鎌倉の西の入口に当たる腰越海岸に「満福寺」(写真G)という寺がある。この寺は源義経の「腰越状」が書かれた寺として有名。源義経が、木曽義仲や平家を討ち滅ぼして、敵の総大将・平宗盛を捕虜にして、1185年5月に鎌倉に凱旋した。しかし、鎌倉幕府総帥である、兄・源頼朝は義経の鎌倉入りを差し止め、義経に会おうとしなかった。義経は腰越の「満福寺」に逗留して、公文所別当の要職にあった、大江広元に頼朝への執り成しを頼む書状を送った。その書状が「腰越状」と呼ばれ、幕府の公式記録書「吾妻鏡」や、「平家物語」にも全文が記載されている。
万福寺には「腰越状」の写しが展示されている。
1271年(文永8年)、日蓮が捕えられて、鎌倉時代の処刑場である「龍ノ口」で処刑されようとした時、首切りの役人が刀を振り上げると玉のようなものが上空で光り、刀は折れてしまった。(一説によると、江の島の方から満月のような光ったものがあらわれたとも言う。)役人たちは怖くなって逃げ出し、結局日蓮は助かり、佐渡に流されることになったとの言い伝えがある。後日(1337年)に、日法上人が、この「龍ノ口」の地に龍口寺を建立した。この寺には、県内最古の「五重の塔」や「仏舎利塔」、「宝物館」などがあり、見所は多い。また、山門は1858(安政5)年、大阪鴻池家(おおさかこうのいけけ)の寄進により建立されたもので、龍、唐獅子などの彫刻が見事である。(写真H、I)

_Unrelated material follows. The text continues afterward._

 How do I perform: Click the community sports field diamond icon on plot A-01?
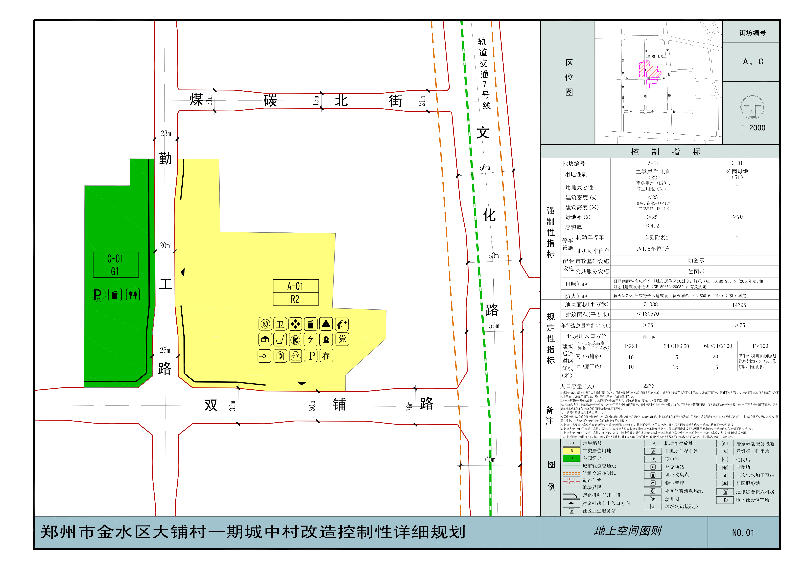[x=295, y=324]
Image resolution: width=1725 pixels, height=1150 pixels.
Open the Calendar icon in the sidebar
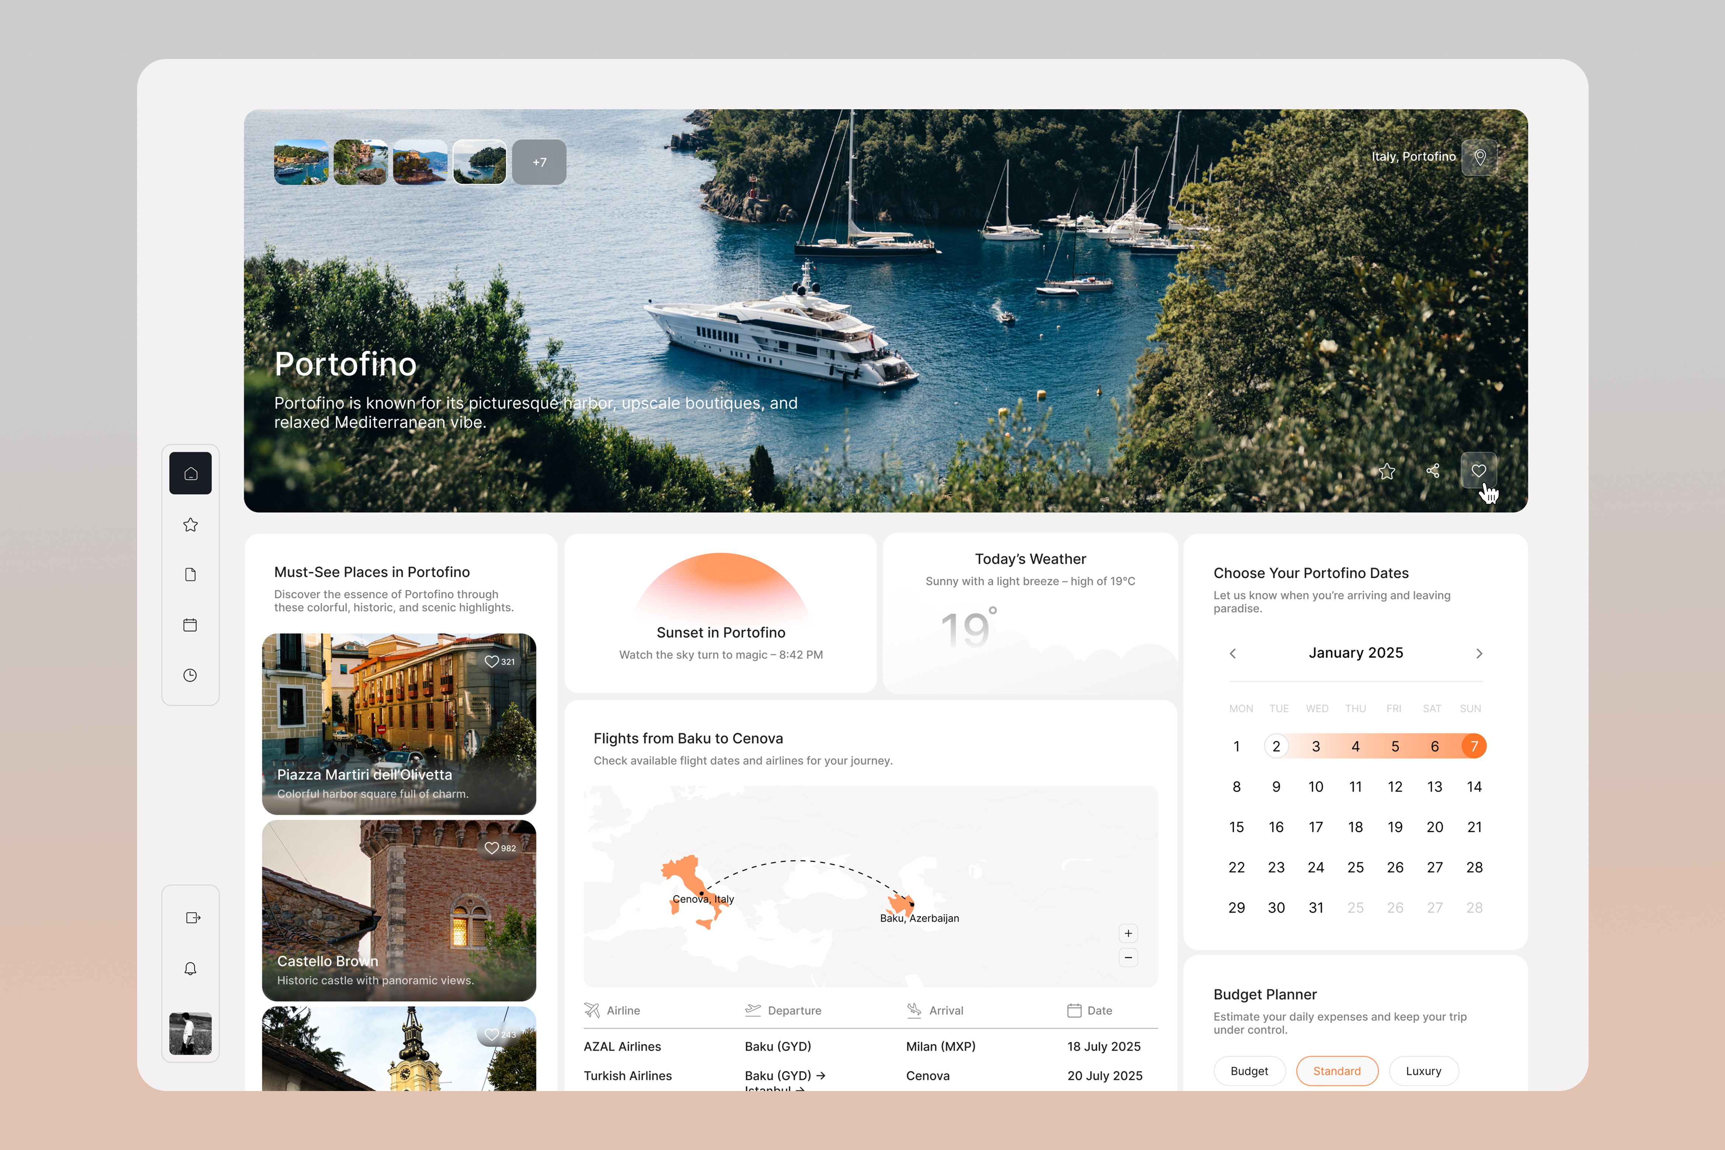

昔、蒙古が日本へ4回に亘って使者を送り込んでいる。1975年4月に、4度目の使者が鎌倉を訪れ、降伏を要求した。時の執権・北条時宗は、これを拒否し、国使・杜忠ら 5人を9月7日に、龍ノ口刑場で処刑し、死骸をこの常立寺に埋葬した。(スパイの容疑との話もある)、その6年後、蒙古は兵力14万、軍船4,400隻で再来したが、再び台風に襲われ、蒙古軍10万人が水死した。これが弘安の役(1281年)である。
今回は紫陽花の時期には早すぎたため、9月18日の面掛行列で有名な御霊神社と紫陽花の名所として有名な成就院を訪問リストから外した。6月になれば、鎌倉は紫陽花の季節に入り、多くの寺院が紫陽花に彩られる。